▶ _TASK DIRECTIONS_
Reproduce the items word for word, starting at the line that contains "2559x1299 pixels. At" and ending at the end of the items, and leave the pictures out.
START DATA SHOWN
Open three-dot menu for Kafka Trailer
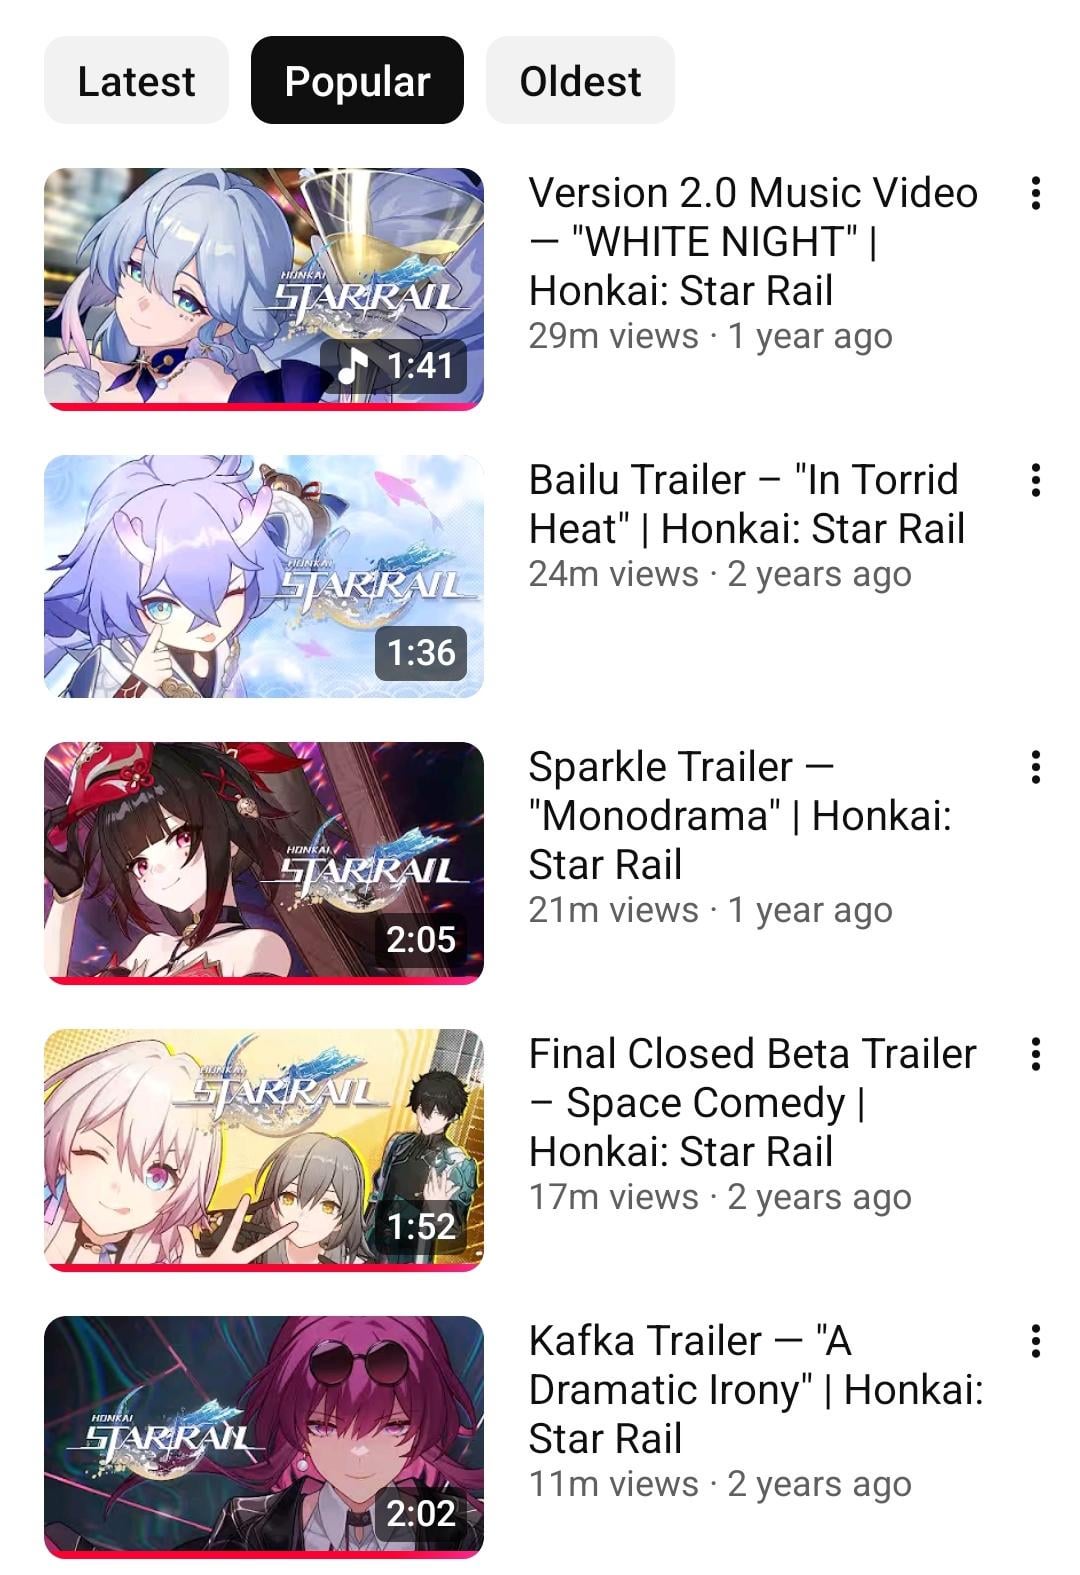The height and width of the screenshot is (1575, 1080). coord(1036,1341)
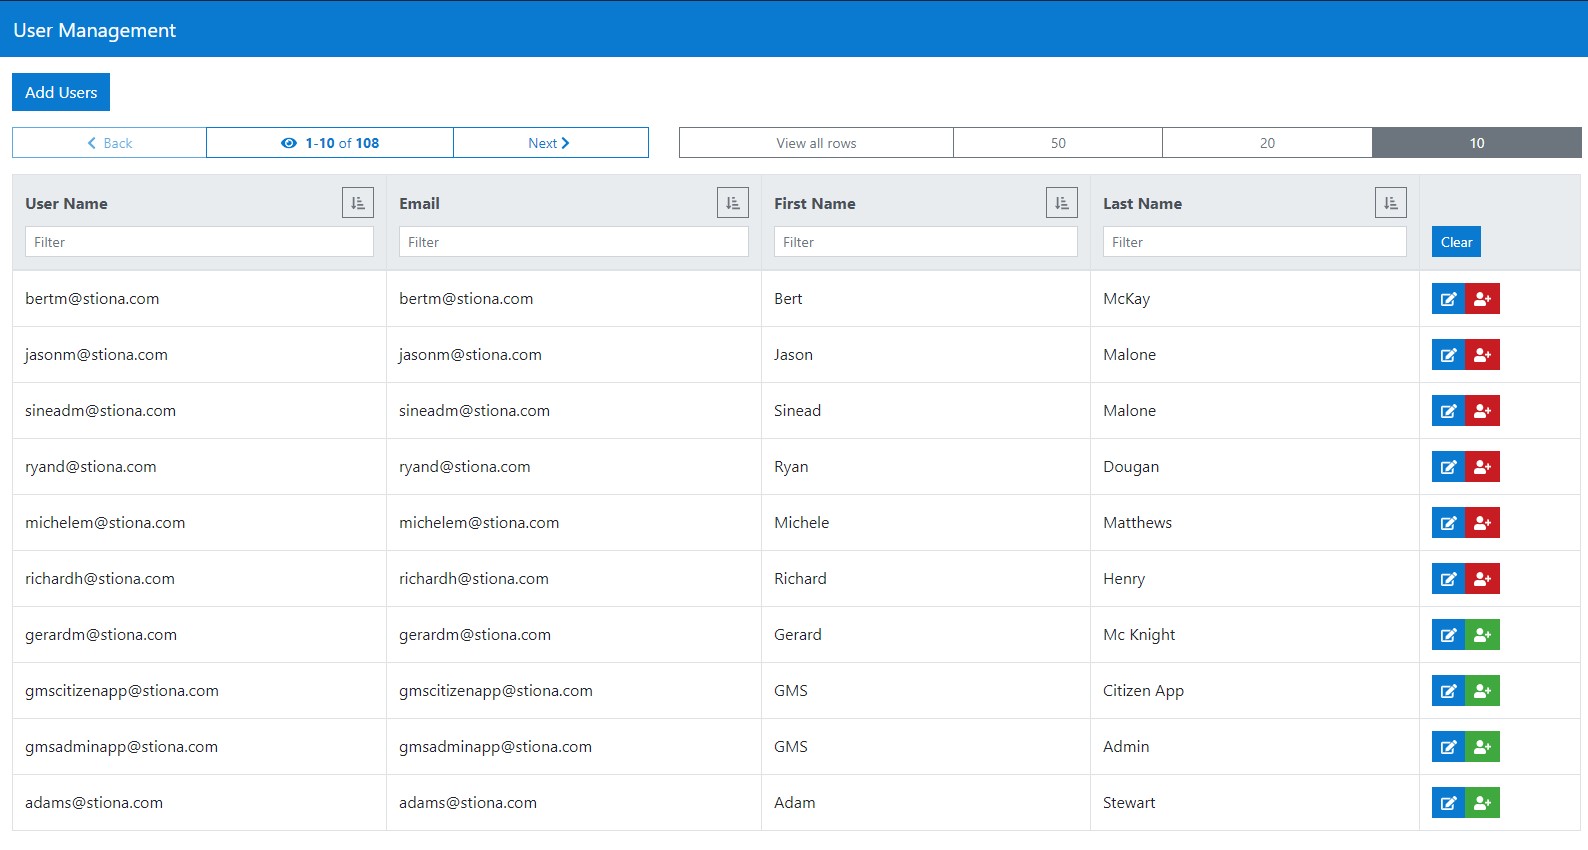Image resolution: width=1588 pixels, height=850 pixels.
Task: Click red user icon for Ryan Dougan
Action: click(1482, 467)
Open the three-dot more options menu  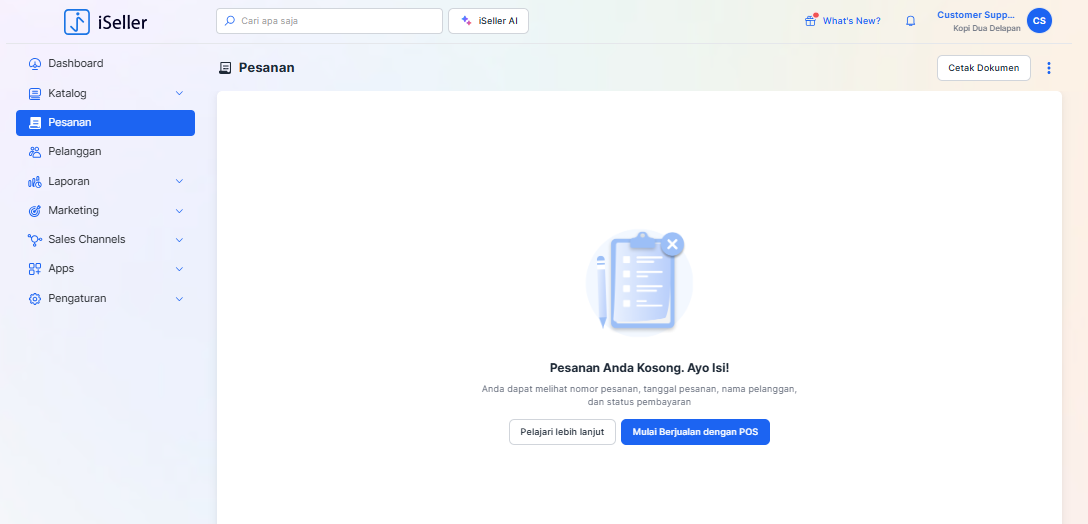click(x=1049, y=68)
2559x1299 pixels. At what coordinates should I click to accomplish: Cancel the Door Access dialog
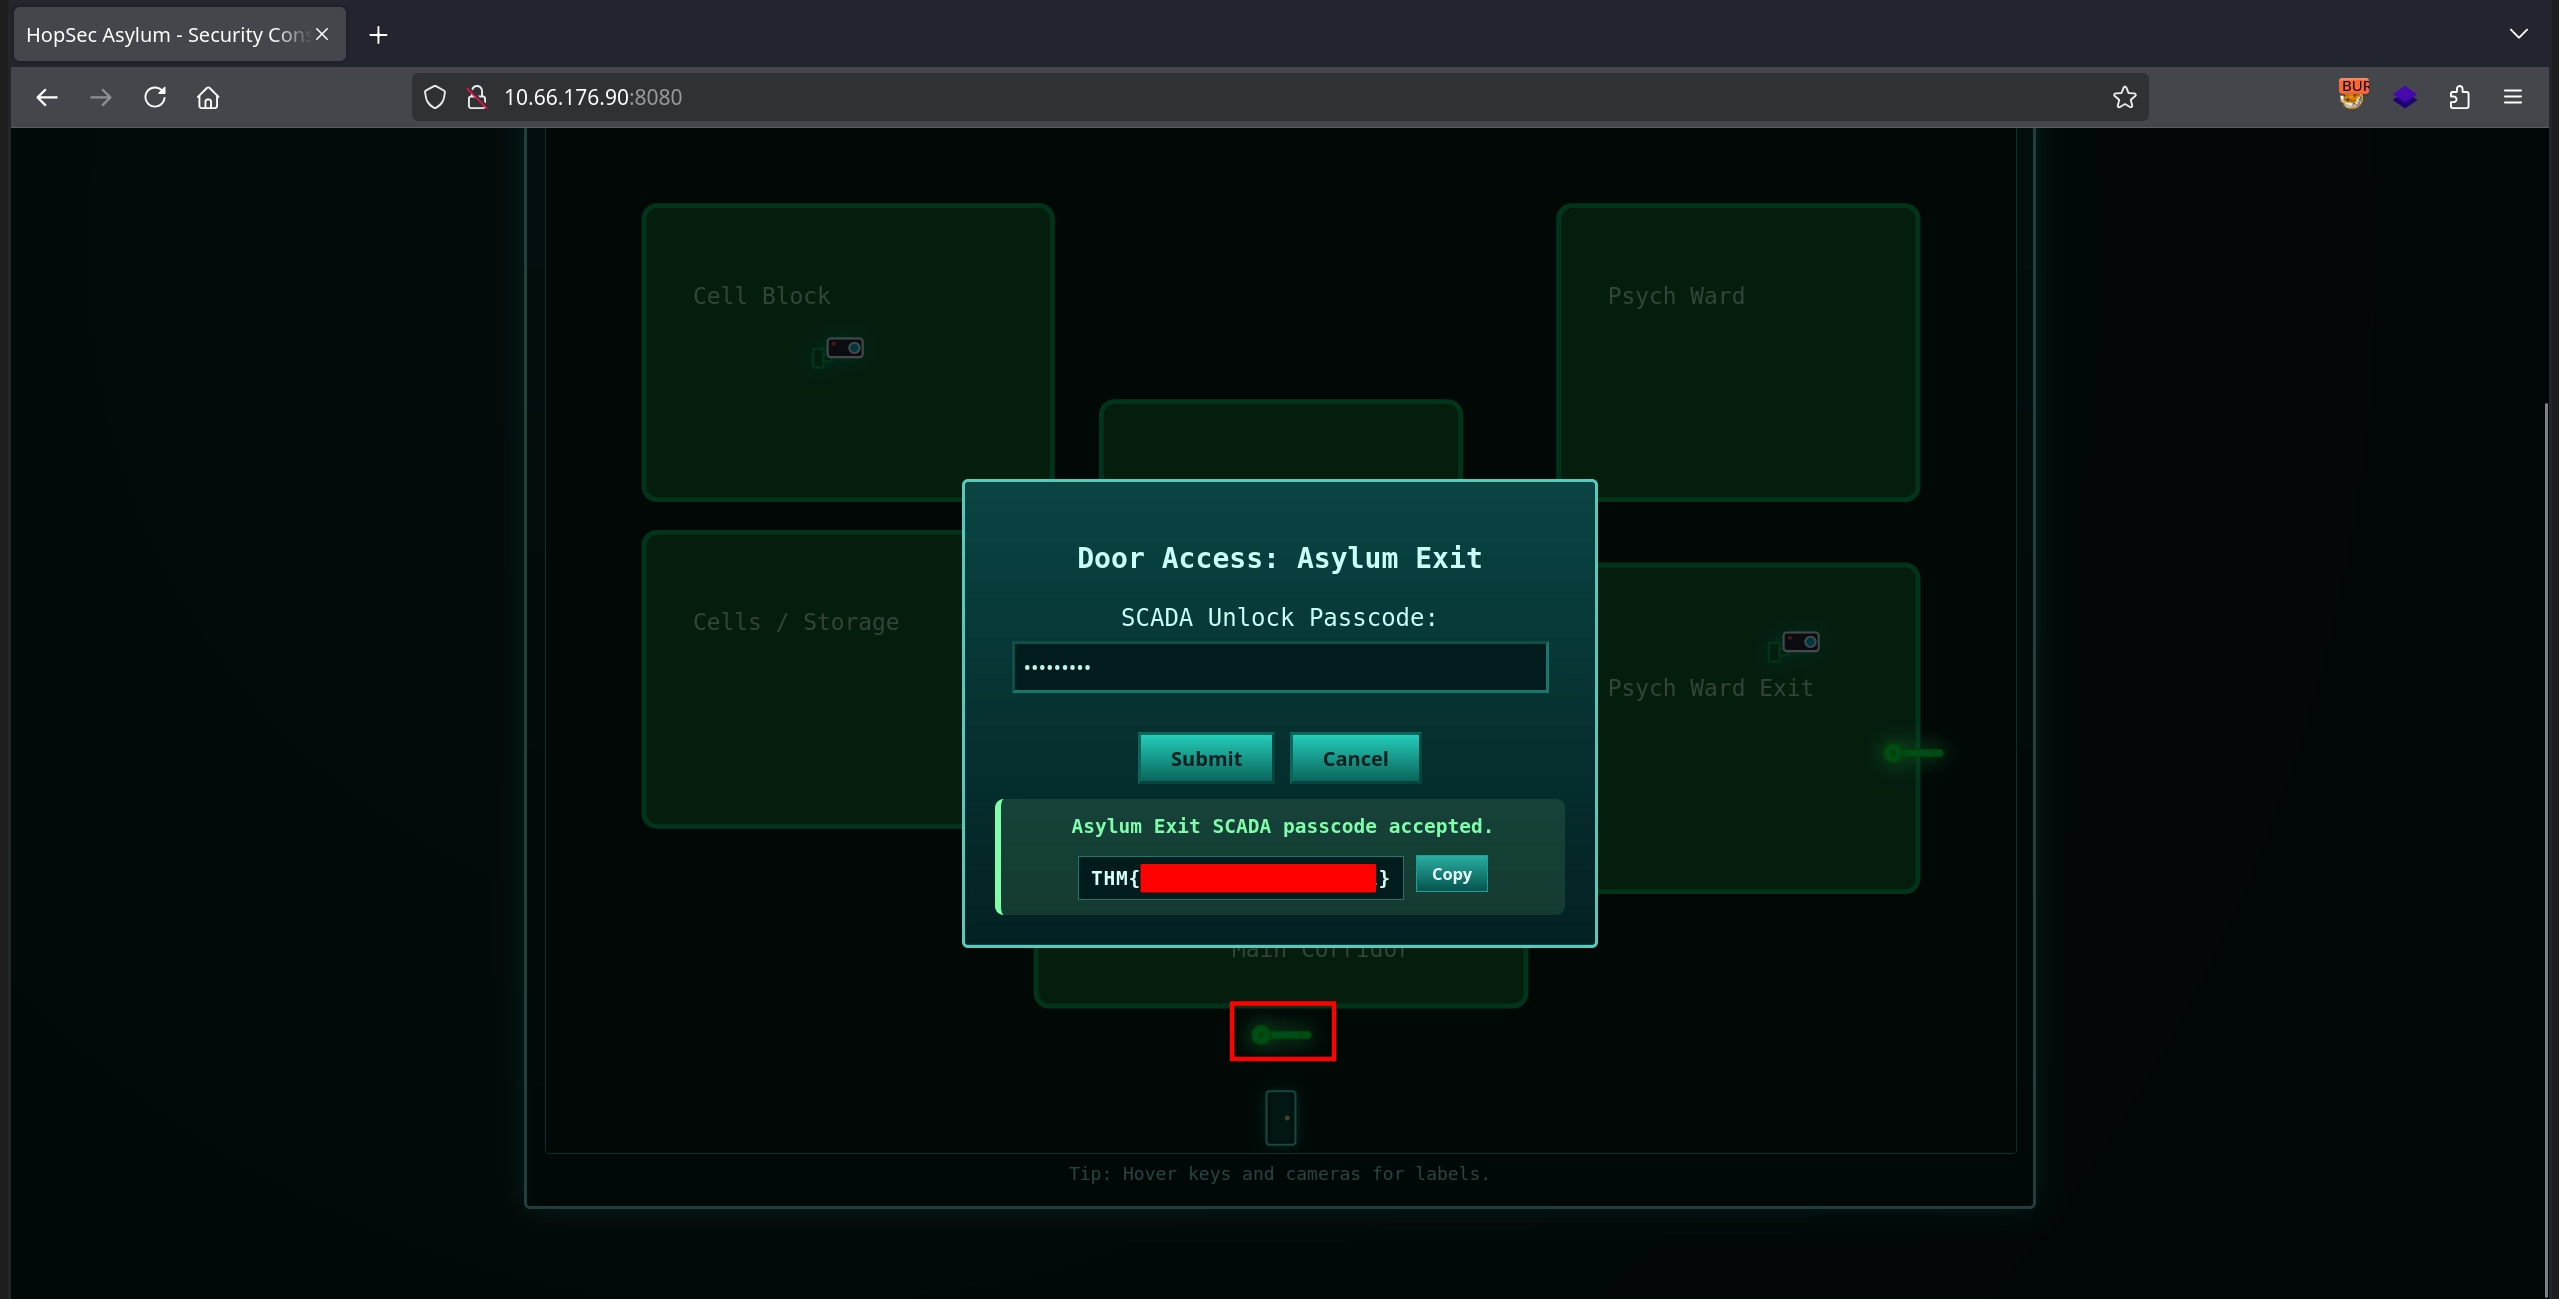pos(1355,758)
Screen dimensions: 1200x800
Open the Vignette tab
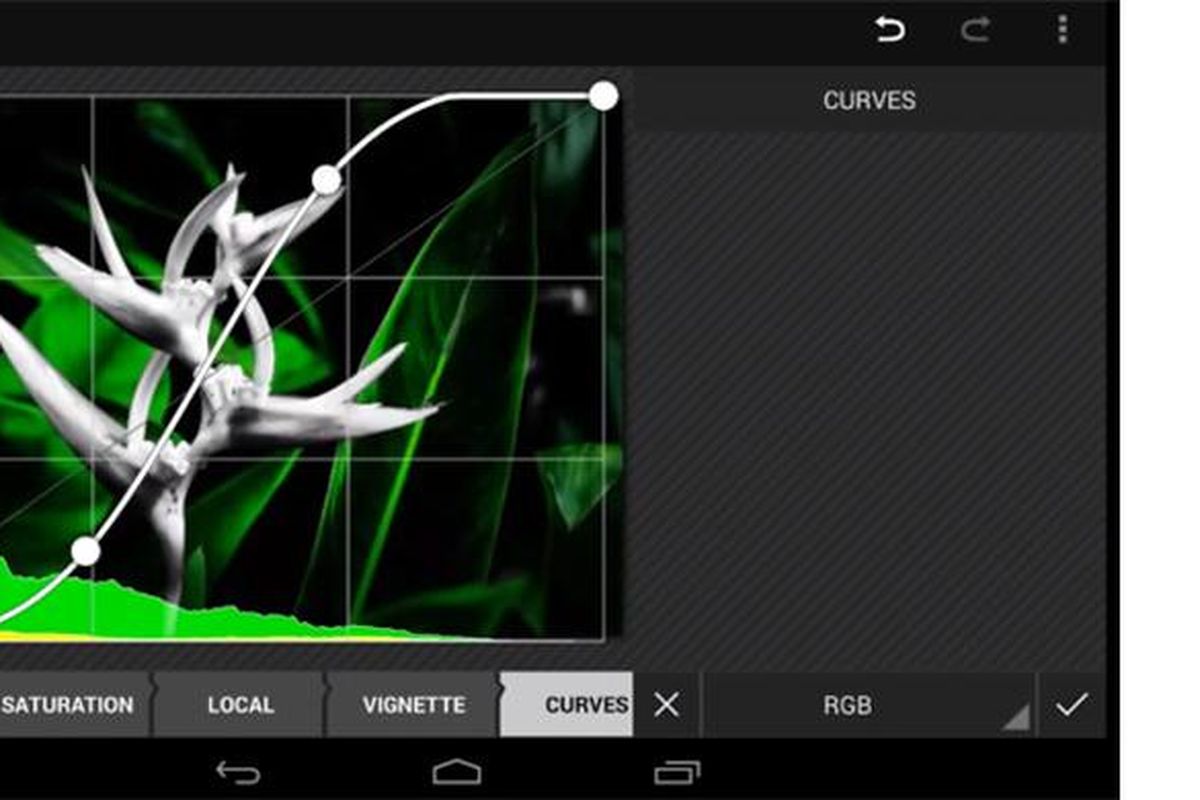coord(413,705)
END DATA SHOWN
▶ _TASK ANSWER_
2559x1299 pixels. At what coordinates should I click to accomplish: Cancel the Door Access dialog
pos(1355,758)
Screen dimensions: 1200x800
Open the Vignette tab
coord(413,705)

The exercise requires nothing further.